Work instruction
All lines of the material that contain "name" must be copied out.

Source material
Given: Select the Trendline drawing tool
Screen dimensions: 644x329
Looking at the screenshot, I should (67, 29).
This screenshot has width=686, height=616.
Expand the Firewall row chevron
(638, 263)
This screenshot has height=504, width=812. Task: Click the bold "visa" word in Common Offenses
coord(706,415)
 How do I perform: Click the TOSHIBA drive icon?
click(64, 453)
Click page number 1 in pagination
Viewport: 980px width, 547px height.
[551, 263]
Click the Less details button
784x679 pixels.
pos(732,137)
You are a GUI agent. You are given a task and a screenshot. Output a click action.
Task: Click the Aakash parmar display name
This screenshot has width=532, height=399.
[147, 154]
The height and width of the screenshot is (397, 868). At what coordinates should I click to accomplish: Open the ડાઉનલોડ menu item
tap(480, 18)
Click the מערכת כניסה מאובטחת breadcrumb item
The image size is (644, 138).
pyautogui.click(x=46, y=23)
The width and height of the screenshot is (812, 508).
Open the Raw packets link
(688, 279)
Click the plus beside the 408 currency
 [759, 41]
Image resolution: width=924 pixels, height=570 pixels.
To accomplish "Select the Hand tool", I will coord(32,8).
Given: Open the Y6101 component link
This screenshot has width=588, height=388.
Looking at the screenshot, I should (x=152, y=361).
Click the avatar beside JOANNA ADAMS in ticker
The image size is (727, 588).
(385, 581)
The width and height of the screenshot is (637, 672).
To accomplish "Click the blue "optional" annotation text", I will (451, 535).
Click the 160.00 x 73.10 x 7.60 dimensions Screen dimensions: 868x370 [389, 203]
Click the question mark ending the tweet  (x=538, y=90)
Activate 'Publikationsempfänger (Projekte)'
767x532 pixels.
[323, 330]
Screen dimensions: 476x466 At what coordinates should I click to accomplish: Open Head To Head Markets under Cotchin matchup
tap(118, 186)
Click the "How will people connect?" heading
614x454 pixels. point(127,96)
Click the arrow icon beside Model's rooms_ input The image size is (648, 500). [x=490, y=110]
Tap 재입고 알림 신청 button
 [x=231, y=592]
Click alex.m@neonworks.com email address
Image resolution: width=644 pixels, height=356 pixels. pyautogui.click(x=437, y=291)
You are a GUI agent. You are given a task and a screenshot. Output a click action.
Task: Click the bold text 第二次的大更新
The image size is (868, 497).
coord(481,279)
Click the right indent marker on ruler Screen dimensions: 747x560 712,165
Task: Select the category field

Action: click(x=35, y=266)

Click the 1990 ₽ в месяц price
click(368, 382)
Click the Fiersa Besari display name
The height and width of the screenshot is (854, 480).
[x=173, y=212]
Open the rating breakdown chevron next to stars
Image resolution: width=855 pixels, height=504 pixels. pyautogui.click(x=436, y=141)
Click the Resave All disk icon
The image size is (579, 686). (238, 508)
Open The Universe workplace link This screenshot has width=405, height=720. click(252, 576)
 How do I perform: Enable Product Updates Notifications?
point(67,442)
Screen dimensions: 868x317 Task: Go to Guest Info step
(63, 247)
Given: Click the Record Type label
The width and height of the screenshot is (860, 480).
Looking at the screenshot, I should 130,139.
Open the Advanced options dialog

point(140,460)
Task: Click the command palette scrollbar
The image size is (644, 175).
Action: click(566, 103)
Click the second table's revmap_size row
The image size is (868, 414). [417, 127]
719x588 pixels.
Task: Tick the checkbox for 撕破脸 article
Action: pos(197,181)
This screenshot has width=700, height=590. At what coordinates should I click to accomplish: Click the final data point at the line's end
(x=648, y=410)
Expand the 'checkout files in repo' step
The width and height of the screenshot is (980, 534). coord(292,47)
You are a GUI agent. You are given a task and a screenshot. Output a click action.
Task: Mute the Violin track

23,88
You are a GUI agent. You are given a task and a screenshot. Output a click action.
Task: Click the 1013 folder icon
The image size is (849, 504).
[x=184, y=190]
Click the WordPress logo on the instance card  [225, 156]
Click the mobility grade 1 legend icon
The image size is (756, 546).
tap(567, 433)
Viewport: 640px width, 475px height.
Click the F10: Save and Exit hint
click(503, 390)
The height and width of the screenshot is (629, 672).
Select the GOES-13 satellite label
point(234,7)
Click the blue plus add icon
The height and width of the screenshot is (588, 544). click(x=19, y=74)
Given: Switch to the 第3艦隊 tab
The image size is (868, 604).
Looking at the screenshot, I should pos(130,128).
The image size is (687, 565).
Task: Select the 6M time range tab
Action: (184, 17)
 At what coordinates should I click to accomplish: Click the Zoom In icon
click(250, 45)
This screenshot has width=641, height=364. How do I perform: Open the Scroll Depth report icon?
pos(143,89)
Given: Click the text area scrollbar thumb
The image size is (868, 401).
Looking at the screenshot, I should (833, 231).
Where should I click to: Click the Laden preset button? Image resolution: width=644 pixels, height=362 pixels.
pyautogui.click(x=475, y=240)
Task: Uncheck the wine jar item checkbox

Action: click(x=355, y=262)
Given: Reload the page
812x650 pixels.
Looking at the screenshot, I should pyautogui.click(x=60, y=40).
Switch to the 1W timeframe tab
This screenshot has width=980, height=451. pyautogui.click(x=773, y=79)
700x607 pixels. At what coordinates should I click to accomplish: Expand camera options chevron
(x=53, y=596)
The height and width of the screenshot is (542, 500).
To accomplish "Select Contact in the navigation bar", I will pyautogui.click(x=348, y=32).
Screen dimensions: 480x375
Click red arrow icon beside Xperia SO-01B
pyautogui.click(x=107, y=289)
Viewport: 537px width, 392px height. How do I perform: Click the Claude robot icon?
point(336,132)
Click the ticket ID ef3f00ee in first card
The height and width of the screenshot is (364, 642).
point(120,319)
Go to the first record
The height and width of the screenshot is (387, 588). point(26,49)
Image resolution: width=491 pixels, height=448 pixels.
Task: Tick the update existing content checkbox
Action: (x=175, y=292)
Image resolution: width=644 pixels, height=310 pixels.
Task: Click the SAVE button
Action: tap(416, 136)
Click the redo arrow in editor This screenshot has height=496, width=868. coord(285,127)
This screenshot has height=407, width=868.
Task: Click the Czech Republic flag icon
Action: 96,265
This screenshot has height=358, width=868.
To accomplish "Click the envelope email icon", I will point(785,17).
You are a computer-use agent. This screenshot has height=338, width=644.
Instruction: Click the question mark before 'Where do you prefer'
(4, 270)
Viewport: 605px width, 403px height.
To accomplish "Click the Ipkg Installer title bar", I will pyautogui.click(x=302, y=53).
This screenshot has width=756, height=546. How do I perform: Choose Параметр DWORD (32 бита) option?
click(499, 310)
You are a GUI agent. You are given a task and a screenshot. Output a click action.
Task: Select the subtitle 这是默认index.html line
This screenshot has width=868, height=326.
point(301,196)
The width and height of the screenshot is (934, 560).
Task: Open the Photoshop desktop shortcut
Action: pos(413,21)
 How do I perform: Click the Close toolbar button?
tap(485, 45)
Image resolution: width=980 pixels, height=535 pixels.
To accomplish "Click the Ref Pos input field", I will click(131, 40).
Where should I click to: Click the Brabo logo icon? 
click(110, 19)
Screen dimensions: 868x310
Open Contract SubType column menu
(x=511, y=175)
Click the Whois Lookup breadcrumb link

Completed task
Task: Click the Aakash parmar display name
Click the Fiersa Besari display name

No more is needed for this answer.